[Given records]

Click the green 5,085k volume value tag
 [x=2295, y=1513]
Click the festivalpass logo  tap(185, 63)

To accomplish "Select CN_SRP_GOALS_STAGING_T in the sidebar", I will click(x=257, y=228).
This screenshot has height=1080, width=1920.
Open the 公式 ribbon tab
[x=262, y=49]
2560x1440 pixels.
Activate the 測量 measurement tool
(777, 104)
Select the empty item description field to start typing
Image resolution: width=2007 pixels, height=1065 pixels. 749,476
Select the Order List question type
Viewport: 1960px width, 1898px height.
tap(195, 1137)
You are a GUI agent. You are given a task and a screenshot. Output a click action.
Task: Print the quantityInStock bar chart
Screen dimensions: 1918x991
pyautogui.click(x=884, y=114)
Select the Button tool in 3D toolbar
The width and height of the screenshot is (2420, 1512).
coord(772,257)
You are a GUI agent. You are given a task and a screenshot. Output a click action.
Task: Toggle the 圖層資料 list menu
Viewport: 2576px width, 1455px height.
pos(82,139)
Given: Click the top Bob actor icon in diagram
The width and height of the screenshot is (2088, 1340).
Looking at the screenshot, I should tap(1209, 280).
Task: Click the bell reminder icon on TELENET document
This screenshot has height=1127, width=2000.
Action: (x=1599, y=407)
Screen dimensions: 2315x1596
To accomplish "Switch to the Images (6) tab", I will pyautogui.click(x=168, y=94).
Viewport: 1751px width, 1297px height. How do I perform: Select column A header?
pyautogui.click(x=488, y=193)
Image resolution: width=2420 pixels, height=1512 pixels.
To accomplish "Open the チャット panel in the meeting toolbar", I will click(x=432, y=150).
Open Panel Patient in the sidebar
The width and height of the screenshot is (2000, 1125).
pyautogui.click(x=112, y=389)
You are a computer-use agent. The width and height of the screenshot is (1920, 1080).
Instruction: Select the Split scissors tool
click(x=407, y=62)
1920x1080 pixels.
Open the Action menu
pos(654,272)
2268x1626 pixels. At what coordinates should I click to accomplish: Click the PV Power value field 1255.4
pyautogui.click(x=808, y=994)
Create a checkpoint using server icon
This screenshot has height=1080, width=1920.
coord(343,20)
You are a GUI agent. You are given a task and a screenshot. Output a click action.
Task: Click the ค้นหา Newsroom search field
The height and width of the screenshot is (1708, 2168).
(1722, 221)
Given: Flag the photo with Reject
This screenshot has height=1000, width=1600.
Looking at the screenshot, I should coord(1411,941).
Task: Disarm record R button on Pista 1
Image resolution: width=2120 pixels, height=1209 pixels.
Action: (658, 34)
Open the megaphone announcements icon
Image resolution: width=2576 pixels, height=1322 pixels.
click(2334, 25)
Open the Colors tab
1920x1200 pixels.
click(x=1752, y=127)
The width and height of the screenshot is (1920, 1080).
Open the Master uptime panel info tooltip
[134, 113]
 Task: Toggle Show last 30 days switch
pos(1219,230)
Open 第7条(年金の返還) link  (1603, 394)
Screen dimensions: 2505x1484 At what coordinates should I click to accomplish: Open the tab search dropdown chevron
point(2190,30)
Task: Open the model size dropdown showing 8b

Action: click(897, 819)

[/Given records]

• Activity
Go through the records above and count every line that includes "icon". Give the number and nothing else.

• Output of the exercise
4